Avant sa fermeture en 2014, le zoo de Aïn Sebaâ était l’un des rares espaces de promenade et de découverte accessibles aux familles casablancaises. Avec ses allées ombragées, ses enclos ouverts au regard des curieux et ses pensionnaires exotiques, le lieu avait su marquer la mémoire collective. Des générations entières se rappellent les balades scolaires, les cris des animaux ou encore la petite volière nichée au fond du parc. Malgré les signes de vieillissement visibles à la fin, le zoo restait un repère affectif pour beaucoup.
À l’époque, les autorités annonçaient une réouverture prévue pour 2018. Pourtant, le chantier s’est enlisé dans des retards successifs, nourrissant la frustration d’une population attachée à ce site emblématique. Aujourd’hui, plus d’une décennie plus tard, la promesse semble enfin prête à se concrétiser.
Le zoo s’apprête à accueillir plus de 300 animaux issus de 45 espèces, réparties sur trois zones thématiques évoquant l’Afrique, l’Asie et l’Amérique. Des lions, des tigres, des éléphants, des ours, des oiseaux rares… Une biodiversité soigneusement sélectionnée dans le cadre de conventions signées avec des organismes spécialisés à l’international.
Les premiers animaux sont déjà arrivés, amorçant la dernière ligne droite avant l’ouverture au public. Chaque espèce passe par une quarantaine d’environ deux mois, le temps de s’acclimater aux conditions locales.
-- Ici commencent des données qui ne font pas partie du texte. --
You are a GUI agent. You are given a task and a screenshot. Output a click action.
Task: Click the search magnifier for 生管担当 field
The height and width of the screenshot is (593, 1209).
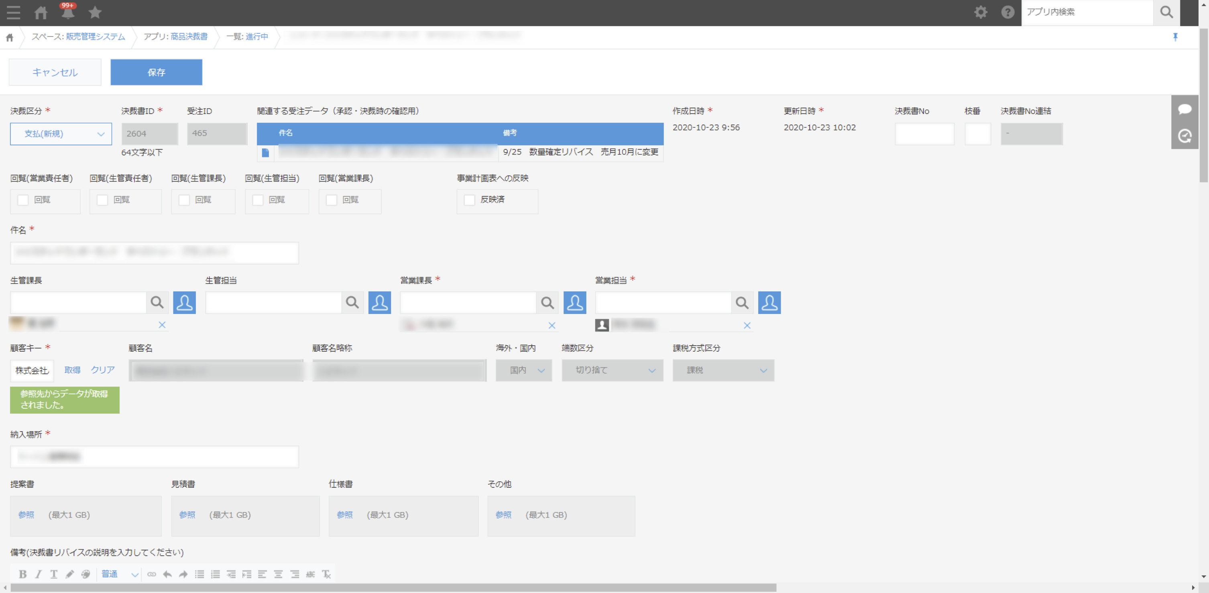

Les Casablancais, eux, comptent les jours. Nombreux sont ceux qui gardent en mémoire les images du zoo dans son état d’autrefois et qui espèrent découvrir, dès cet été, un parc transformé, moderne, respectueux de la faune, et à la hauteur de leurs attentes. Un lieu où l’on pourra à nouveau rêver, apprendre, et s’émerveiller.